Saved entries:
################
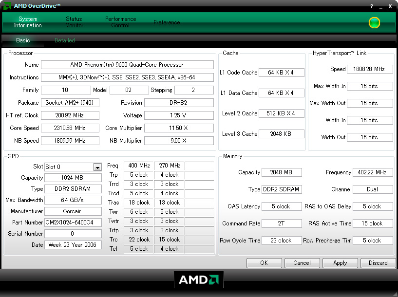The width and height of the screenshot is (398, 297).
Task: Click the Slot 0 combo box
Action: tap(69, 167)
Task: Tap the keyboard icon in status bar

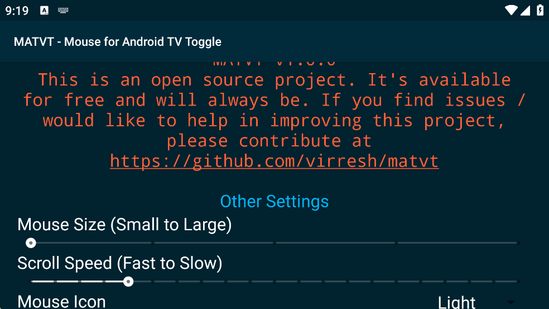Action: [63, 11]
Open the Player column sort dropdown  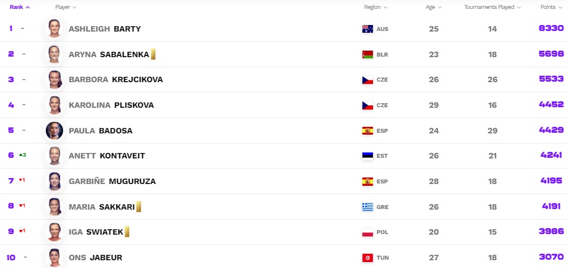point(65,7)
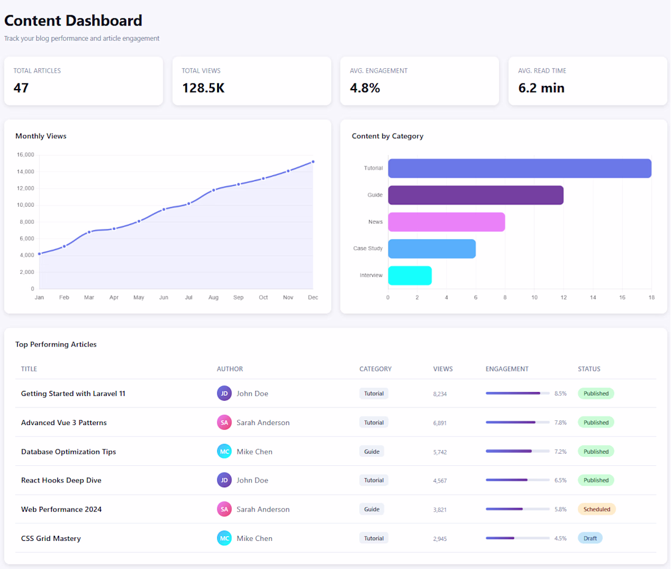Click the 8.5% engagement progress bar
671x569 pixels.
tap(517, 393)
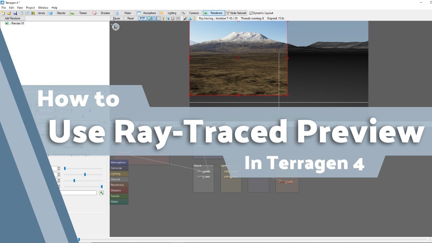Toggle the Dynamic Layout checkbox

(251, 13)
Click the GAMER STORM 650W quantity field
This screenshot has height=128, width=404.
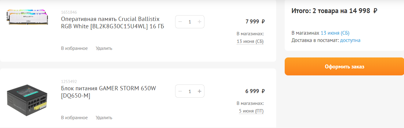pos(190,91)
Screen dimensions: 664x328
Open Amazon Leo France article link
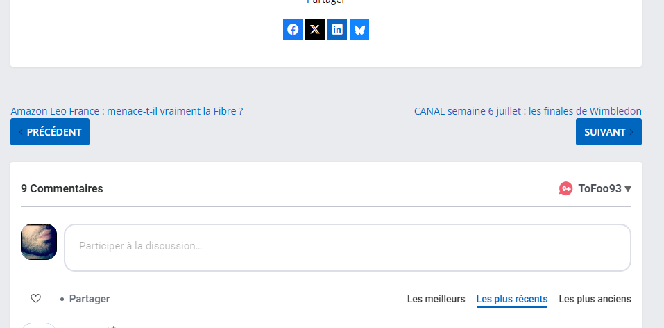coord(126,111)
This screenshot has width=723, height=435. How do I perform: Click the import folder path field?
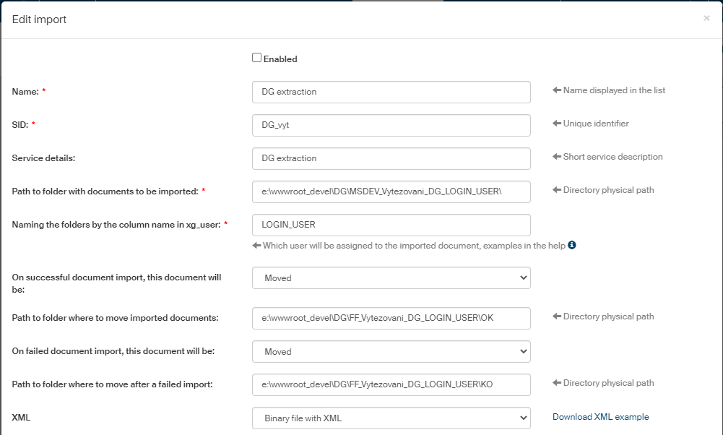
################
EXERCISE AIM:
What is the number of lines above that contain the word "field"? Answer with that number only.

REPLY:
2